▶ [Task brief]
Convert the records from their first line through the line containing "coord(579,15)", with both ends included, into a JSON list of strings. Each line becomes one string, and blank lines are omitted.

begin Dataset rows

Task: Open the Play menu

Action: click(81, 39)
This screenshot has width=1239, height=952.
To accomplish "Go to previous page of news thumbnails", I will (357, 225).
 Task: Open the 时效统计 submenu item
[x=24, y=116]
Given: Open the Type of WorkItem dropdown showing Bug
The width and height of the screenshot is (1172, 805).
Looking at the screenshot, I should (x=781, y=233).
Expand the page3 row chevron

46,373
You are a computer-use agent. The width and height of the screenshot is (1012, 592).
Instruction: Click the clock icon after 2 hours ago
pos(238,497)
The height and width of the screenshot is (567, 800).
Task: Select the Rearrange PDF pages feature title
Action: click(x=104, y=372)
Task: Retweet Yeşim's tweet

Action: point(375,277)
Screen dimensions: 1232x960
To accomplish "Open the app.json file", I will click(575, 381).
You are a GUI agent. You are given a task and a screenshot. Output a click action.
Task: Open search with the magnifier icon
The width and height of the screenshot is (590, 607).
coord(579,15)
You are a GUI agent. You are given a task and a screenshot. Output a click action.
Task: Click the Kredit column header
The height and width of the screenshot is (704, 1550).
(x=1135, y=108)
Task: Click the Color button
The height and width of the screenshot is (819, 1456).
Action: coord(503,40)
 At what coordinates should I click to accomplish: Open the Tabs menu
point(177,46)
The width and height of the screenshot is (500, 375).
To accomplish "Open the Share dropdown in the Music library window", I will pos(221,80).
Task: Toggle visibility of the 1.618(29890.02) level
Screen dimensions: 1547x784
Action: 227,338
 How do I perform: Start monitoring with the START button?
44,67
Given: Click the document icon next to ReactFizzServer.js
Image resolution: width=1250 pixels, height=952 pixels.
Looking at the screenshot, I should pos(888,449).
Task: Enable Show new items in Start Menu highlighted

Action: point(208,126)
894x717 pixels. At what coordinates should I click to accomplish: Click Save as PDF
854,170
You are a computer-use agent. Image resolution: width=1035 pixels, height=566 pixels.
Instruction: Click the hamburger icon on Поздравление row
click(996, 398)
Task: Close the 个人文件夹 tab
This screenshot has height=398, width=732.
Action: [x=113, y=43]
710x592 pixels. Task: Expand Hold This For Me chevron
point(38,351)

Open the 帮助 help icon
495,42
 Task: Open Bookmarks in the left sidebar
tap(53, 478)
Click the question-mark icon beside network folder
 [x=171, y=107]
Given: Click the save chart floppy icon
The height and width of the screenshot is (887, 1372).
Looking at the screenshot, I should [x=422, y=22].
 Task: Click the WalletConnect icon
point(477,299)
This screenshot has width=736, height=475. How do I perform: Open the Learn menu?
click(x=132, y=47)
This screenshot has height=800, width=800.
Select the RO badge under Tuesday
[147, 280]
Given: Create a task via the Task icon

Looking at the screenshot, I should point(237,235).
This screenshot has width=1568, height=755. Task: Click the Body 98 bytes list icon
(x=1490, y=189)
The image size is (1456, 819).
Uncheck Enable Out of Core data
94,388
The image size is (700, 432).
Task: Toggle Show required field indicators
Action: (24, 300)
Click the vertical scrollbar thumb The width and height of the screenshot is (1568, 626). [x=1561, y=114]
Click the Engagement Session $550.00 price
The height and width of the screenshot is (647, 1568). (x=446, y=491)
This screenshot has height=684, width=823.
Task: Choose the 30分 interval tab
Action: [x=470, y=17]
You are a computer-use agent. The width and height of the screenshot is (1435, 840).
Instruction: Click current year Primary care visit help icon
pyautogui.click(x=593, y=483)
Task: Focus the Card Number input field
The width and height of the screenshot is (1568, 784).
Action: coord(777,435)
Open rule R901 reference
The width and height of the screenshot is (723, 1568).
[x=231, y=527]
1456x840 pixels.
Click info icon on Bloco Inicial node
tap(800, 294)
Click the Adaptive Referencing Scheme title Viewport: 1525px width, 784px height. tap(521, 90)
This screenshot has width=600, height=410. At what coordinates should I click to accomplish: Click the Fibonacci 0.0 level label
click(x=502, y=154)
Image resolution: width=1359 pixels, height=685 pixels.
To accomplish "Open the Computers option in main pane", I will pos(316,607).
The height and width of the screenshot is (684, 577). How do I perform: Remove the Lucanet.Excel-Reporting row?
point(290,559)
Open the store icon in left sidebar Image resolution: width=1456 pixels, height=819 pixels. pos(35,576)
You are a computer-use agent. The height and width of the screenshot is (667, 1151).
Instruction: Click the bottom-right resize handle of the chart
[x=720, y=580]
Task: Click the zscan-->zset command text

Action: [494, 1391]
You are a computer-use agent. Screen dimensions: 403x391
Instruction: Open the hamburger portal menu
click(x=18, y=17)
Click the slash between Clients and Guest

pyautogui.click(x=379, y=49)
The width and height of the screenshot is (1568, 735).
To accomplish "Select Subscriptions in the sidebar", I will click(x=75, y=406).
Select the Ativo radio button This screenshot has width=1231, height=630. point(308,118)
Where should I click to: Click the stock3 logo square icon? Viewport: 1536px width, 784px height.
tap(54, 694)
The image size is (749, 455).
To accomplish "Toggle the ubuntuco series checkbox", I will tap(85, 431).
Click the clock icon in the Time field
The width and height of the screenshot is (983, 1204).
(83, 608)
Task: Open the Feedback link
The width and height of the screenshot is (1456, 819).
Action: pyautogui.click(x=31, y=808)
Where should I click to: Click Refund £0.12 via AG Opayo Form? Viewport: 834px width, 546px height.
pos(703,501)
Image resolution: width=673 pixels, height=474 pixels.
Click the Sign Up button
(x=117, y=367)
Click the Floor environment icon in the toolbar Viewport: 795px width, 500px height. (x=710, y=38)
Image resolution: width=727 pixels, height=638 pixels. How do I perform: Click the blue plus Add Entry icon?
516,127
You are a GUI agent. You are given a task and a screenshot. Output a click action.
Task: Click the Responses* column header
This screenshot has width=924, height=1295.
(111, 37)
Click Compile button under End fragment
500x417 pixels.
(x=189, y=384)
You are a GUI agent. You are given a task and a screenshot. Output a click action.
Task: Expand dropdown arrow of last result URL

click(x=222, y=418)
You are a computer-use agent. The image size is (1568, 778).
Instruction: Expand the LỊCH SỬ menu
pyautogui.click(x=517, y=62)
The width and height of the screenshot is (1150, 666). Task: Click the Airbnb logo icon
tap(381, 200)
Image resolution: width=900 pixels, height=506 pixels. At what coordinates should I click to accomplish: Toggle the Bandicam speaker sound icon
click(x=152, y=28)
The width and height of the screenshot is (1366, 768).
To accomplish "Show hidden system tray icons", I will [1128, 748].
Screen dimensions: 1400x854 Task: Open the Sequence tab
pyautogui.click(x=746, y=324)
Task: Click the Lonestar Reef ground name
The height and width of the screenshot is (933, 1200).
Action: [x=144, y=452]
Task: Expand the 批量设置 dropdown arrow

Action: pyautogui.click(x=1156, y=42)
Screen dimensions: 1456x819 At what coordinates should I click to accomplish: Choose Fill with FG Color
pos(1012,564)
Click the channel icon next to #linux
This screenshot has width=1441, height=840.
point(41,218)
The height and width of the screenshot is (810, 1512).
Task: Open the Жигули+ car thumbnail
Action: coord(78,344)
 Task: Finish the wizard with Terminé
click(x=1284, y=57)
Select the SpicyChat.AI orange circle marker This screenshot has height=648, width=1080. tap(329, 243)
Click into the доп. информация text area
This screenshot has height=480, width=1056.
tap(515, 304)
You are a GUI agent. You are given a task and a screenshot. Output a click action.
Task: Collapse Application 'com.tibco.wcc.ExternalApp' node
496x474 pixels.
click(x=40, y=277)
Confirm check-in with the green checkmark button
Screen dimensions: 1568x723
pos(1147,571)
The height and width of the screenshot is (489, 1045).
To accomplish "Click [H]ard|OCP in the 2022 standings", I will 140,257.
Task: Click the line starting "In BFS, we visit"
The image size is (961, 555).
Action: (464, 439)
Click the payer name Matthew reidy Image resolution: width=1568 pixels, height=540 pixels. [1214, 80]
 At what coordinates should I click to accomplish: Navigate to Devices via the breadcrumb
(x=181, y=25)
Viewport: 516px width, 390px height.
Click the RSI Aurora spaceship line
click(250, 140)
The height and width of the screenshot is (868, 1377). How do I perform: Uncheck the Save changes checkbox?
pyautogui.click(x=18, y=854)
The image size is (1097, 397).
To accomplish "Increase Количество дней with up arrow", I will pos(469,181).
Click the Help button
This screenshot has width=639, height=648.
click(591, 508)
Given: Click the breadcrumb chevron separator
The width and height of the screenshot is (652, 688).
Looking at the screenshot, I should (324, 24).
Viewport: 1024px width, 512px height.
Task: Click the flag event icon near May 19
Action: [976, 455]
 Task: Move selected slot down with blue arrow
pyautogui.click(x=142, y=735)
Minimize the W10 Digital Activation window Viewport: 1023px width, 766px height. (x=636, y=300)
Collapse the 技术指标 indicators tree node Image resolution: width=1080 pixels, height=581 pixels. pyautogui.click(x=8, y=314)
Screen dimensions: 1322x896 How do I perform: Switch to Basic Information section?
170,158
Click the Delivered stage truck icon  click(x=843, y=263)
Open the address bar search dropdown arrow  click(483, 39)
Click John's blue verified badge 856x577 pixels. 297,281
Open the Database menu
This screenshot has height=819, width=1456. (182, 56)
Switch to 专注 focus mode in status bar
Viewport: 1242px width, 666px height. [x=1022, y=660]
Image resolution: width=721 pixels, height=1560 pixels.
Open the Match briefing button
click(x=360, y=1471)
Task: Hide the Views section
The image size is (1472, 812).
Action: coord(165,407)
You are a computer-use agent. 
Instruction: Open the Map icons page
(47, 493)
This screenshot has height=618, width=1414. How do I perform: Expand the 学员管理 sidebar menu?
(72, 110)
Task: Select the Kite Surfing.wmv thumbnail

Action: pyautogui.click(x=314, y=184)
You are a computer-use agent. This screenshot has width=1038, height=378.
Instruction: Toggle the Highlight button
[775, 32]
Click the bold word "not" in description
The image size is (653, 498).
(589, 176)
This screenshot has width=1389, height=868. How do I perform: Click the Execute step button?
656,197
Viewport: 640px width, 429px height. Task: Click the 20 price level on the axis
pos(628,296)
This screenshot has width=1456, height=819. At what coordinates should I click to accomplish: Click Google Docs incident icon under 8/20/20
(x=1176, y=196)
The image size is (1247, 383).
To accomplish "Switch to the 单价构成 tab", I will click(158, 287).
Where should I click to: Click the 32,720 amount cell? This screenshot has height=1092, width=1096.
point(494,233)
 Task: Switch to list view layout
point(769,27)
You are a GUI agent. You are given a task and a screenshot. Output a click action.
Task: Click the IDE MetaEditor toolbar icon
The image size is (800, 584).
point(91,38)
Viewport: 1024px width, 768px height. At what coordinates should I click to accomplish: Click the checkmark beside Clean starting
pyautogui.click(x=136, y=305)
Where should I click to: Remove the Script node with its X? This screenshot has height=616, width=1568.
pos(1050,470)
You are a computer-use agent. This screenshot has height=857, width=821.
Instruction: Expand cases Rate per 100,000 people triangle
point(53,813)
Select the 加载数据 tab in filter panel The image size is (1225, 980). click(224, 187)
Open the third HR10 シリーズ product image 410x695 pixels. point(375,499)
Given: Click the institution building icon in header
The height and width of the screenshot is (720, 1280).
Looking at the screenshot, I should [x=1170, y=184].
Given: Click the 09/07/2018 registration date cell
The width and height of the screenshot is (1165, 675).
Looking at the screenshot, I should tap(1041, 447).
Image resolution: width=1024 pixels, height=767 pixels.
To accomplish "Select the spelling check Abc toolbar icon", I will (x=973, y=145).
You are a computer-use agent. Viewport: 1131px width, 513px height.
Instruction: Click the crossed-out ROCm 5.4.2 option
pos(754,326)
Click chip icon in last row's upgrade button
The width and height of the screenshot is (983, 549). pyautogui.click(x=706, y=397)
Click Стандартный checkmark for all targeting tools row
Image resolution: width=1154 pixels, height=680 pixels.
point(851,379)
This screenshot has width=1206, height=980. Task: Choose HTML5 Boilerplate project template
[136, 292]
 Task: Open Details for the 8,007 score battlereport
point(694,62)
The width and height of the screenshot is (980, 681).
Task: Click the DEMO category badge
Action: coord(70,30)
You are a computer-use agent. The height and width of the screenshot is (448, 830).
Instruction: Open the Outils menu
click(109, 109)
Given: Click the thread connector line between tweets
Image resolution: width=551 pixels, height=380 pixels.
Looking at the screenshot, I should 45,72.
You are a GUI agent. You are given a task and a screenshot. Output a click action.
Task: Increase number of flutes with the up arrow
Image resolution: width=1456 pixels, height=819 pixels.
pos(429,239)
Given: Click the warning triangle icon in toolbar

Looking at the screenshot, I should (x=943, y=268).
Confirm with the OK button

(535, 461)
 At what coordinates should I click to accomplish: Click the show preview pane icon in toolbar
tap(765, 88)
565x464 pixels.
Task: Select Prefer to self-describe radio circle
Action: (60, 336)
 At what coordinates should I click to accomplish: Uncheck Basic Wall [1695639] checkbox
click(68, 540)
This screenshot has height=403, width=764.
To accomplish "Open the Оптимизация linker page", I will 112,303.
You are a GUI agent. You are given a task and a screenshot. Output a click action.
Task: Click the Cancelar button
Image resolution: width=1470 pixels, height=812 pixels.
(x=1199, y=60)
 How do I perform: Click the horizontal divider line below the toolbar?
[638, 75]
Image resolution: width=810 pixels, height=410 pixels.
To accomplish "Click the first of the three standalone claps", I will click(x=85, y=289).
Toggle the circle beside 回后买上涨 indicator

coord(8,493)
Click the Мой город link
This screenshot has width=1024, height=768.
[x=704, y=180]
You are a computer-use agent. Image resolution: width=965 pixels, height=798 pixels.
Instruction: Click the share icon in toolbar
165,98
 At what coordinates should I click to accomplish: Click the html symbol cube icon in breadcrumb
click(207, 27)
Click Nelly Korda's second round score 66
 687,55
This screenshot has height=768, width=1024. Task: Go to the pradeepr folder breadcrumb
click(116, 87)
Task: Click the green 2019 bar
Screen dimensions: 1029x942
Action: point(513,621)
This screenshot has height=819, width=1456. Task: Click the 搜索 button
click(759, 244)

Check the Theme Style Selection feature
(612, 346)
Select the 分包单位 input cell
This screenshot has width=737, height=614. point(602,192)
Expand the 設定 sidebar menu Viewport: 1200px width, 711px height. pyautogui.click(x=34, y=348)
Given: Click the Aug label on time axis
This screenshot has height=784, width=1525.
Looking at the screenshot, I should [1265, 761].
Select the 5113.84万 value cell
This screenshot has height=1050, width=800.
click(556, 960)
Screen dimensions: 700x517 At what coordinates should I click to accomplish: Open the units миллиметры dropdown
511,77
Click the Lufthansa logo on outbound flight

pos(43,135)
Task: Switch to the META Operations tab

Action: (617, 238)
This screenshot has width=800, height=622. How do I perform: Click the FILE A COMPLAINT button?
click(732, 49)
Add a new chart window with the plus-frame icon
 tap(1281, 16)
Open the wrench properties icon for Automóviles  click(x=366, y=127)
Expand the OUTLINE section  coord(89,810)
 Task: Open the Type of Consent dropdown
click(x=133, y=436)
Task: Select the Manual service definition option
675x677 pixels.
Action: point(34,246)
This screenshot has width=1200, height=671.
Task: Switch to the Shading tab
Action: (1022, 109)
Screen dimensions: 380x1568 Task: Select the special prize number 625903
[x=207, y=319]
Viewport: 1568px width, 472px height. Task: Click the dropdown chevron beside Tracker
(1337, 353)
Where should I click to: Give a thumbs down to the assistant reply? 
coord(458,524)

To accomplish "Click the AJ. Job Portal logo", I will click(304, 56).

end Dataset rows

▶ [Output below]
[
  "Task: Open the Play menu",
  "Action: click(81, 39)",
  "This screenshot has width=1239, height=952.",
  "To accomplish \"Go to previous page of news thumbnails\", I will (357, 225).",
  " Task: Open the 时效统计 submenu item",
  "[x=24, y=116]",
  "Given: Open the Type of WorkItem dropdown showing Bug",
  "The width and height of the screenshot is (1172, 805).",
  "Looking at the screenshot, I should (x=781, y=233).",
  "Expand the page3 row chevron",
  "46,373",
  "You are a computer-use agent. The width and height of the screenshot is (1012, 592).",
  "Instruction: Click the clock icon after 2 hours ago",
  "pos(238,497)",
  "The height and width of the screenshot is (567, 800).",
  "Task: Select the Rearrange PDF pages feature title",
  "Action: click(x=104, y=372)",
  "Task: Retweet Yeşim's tweet",
  "Action: point(375,277)",
  "Screen dimensions: 1232x960",
  "To accomplish \"Open the app.json file\", I will click(575, 381).",
  "You are a GUI agent. You are given a task and a screenshot. Output a click action.",
  "Task: Open search with the magnifier icon",
  "The width and height of the screenshot is (590, 607).",
  "coord(579,15)"
]